- Opening Delimiter -

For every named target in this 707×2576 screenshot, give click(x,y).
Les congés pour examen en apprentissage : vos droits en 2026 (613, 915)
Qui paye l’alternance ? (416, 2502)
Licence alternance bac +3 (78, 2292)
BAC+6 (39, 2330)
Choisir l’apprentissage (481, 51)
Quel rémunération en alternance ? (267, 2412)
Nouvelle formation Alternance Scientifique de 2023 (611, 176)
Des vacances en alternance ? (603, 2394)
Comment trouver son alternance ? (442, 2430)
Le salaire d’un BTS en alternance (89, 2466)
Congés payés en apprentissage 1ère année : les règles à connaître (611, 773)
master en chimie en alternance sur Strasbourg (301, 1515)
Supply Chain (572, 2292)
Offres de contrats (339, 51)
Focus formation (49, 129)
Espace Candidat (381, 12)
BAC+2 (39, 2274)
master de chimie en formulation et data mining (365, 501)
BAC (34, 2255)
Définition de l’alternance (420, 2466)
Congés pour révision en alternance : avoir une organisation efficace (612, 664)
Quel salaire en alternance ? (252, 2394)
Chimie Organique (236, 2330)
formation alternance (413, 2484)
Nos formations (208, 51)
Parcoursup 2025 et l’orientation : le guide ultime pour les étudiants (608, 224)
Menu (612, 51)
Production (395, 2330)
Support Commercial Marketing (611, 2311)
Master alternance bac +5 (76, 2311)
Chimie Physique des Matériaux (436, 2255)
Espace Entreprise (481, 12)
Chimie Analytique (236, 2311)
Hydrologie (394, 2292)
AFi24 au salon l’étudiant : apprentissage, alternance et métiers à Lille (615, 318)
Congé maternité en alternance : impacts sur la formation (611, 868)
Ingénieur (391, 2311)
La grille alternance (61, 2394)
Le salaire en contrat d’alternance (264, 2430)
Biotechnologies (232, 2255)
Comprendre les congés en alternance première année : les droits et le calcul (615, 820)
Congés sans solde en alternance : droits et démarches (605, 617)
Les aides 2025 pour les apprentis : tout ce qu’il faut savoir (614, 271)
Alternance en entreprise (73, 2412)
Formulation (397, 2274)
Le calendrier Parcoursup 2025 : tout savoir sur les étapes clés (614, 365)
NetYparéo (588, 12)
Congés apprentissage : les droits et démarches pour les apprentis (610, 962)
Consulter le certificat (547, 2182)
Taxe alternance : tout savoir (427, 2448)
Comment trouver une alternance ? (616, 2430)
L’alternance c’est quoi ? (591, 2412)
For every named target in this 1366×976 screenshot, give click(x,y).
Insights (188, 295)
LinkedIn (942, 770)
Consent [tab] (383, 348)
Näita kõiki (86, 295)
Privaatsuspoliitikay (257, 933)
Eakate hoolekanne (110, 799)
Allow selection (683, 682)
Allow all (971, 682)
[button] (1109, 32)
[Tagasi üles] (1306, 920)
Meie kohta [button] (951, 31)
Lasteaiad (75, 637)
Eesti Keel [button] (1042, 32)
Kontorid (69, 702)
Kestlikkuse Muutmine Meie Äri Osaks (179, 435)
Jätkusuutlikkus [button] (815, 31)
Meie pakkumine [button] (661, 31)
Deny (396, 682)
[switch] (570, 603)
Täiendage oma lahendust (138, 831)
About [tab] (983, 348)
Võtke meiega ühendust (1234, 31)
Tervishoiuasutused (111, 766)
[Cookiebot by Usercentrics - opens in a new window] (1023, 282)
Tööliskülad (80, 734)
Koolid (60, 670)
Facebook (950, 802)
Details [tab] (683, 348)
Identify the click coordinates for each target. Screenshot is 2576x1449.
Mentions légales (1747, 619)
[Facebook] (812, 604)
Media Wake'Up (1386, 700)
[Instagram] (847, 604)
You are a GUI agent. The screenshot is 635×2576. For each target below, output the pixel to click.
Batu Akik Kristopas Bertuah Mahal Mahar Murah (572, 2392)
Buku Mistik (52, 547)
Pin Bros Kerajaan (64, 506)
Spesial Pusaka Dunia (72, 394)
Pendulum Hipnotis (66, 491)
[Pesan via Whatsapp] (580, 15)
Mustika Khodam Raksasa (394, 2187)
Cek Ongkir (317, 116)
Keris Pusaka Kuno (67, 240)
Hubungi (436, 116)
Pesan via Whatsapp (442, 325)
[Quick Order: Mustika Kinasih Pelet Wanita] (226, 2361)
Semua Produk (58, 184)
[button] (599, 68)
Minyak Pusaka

- Closing Delimiter -

Which lines run from the first of the listing to the line containing "Définition de l’alternance (420, 2466)"? Reproduce those exactly, both ends included.

For every named target in this 707×2576 screenshot, give click(x,y).
Les congés pour examen en apprentissage : vos droits en 2026 (613, 915)
Qui paye l’alternance ? (416, 2502)
Licence alternance bac +3 (78, 2292)
BAC+6 (39, 2330)
Choisir l’apprentissage (481, 51)
Quel rémunération en alternance ? (267, 2412)
Nouvelle formation Alternance Scientifique de 2023 (611, 176)
Des vacances en alternance ? (603, 2394)
Comment trouver son alternance ? (442, 2430)
Le salaire d’un BTS en alternance (89, 2466)
Congés payés en apprentissage 1ère année : les règles à connaître (611, 773)
master en chimie en alternance sur Strasbourg (301, 1515)
Supply Chain (572, 2292)
Offres de contrats (339, 51)
Focus formation (49, 129)
Espace Candidat (381, 12)
BAC+2 (39, 2274)
master de chimie en formulation et data mining (365, 501)
BAC (34, 2255)
Définition de l’alternance (420, 2466)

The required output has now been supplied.